* Problems to solve:
1. Reproduce the passage on Two Gentlemen of Verona word for word, starting at "Thus the larger" and ending at "(5.4.83–89)".
2. According to the passage on Two Gentlemen of Verona, what two meanings does the word "honest" carry when Valentine receives Proteus back?

The doubling of Valentine at the court is accomplished by letter even before Proteus leaves Verona. In the very next scene, Sylvia causes Valentine to write a letter for her to a “secret, nameless friend of [hers](2.1.105), who is Valentine himself. His servant Speed explains, in a speech that culminates in elaborately doubling rhetoric: “Herself hath taught her love himself to write unto her lover” (2.1.172–73, my emphasis). As Jonathan Goldberg observes, Sylvia “can only speak to her lover if he speaks for her” (p. 72), and we thus see how the structures of letter writing in the play both trace a circuit of relations between men (Valentine writes to himself) and often preclude the speaking/writing of women (in a way that is only too legible in the rape scene). Valentine becomes (to use Speed’s terms) both Sylvia’s “pupil” and her “tutor”; a “spokesman” to and for himself, he is both “scribe” and recipient of a desire that he writes himself—a desire therefore difficult to see as fully “Sylvia’s” (2.1.141, 143, 150). A friend is a second self, and this letter then may be the play’s most witty figuration of the letter as a fundamentally homosocial text: a letter between man.

Thus the larger problem of Two Gentlemen of Verona is its placing of male friendship and male-female love in competition, all the while reluctant either to differentiate or to hierarchize them. (They speak an overlapping language; they can apparently be substituted for and translated into one another; the culture values both.) Its final scene, with which we began, seeks to resolve this dilemma. The crux of Valentine’s speech forgiving Proteus for the attempted rape of Sylvia brings together again the rhetorics of love and friendship:

                            I am paid,

And once again I do receive thee honest.

. . . . . . . . . . . . . . .  . . . . .

And that my love may appear plain and free,

All that was mine in Sylvia I give thee.

(5.4.83–89)

Valentine’s statement—so extraordinary to modern eyes—demonstrates at this climactic moment the inclusion of cross-sex love within the bonds of male friendship. In this transaction, in exchange for Proteus’ “ransom” of “hearty sorrow” for his transgression, Valentine receives Proteus back as “honest” (meaning “trustworthy,” but also “chaste”). And, in the ambidextrous syntax of the speech’s concluding couplet, he both gives Proteus all that he owns in Sylvia (i.e., he gives Sylvia to Proteus) and transfers all his love in Sylvia to Proteus.

(Extracted data entries)
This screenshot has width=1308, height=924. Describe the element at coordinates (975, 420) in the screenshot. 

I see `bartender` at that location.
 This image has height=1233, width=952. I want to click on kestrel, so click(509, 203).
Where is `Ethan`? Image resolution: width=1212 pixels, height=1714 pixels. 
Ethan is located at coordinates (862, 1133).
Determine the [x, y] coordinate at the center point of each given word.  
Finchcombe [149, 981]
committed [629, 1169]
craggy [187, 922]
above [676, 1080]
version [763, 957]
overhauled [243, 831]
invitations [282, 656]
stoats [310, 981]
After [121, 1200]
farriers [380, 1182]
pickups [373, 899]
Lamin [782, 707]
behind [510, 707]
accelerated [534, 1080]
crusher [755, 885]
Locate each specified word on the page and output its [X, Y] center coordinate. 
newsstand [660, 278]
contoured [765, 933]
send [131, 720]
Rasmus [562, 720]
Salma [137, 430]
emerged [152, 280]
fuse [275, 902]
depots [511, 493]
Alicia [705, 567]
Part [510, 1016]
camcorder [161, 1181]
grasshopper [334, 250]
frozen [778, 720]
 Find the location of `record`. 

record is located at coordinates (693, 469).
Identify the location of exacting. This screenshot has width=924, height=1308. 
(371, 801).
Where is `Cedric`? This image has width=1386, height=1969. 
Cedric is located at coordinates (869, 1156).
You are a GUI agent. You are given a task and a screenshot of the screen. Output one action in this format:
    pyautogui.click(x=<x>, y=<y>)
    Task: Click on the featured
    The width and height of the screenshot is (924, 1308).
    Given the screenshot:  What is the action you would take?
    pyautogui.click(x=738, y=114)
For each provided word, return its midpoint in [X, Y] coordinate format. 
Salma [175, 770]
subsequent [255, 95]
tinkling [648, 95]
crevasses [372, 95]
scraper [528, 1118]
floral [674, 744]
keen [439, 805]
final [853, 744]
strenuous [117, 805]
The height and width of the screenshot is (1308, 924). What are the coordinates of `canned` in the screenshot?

* Answers to the tasks:
1.
Thus the larger problem of Two Gentlemen of Verona is its placing of male friendship and male-female love in competition, all the while reluctant either to differentiate or to hierarchize them. (They speak an overlapping language; they can apparently be substituted for and translated into one another; the culture values both.) Its final scene, with which we began, seeks to resolve this dilemma. The crux of Valentine’s speech forgiving Proteus for the attempted rape of Sylvia brings together again the rhetorics of love and friendship:

                            I am paid,

And once again I do receive thee honest.

. . . . . . . . . . . . . . .  . . . . .

And that my love may appear plain and free,

All that was mine in Sylvia I give thee.

(5.4.83–89)

2. "Trustworthy" and "chaste."